▶ [Your objective]
Copy each line that contains the string "height", taking them from the material.
---------- Data to examine
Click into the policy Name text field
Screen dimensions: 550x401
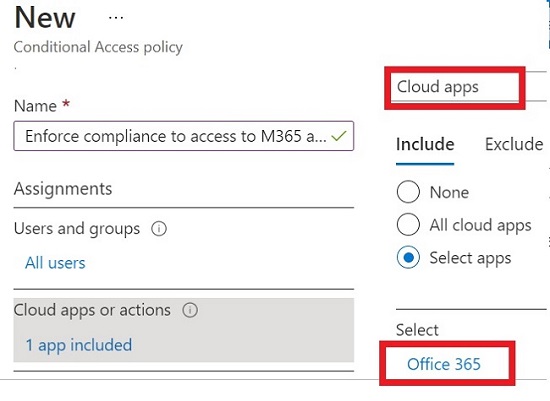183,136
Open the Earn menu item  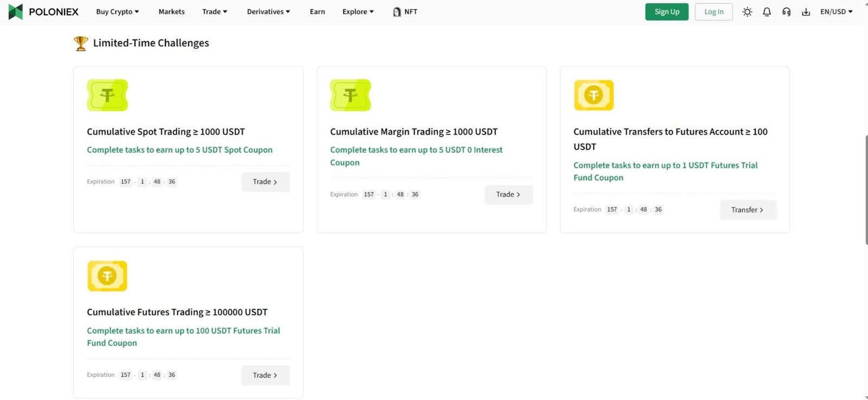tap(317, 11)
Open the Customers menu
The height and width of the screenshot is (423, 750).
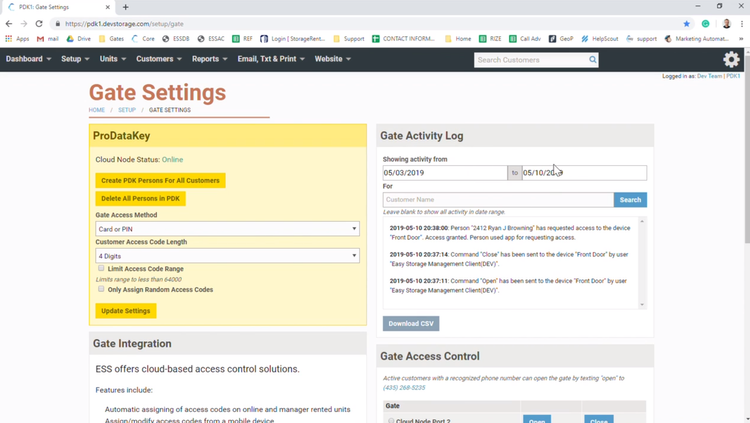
--------------------
---------- Data to examine
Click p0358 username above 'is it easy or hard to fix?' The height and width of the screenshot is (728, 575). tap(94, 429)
--------------------
▶ [Answer box]
The height and width of the screenshot is (423, 750).
Click p0358 username above 'is it easy or hard to fix?' The height and width of the screenshot is (728, 575). tap(94, 429)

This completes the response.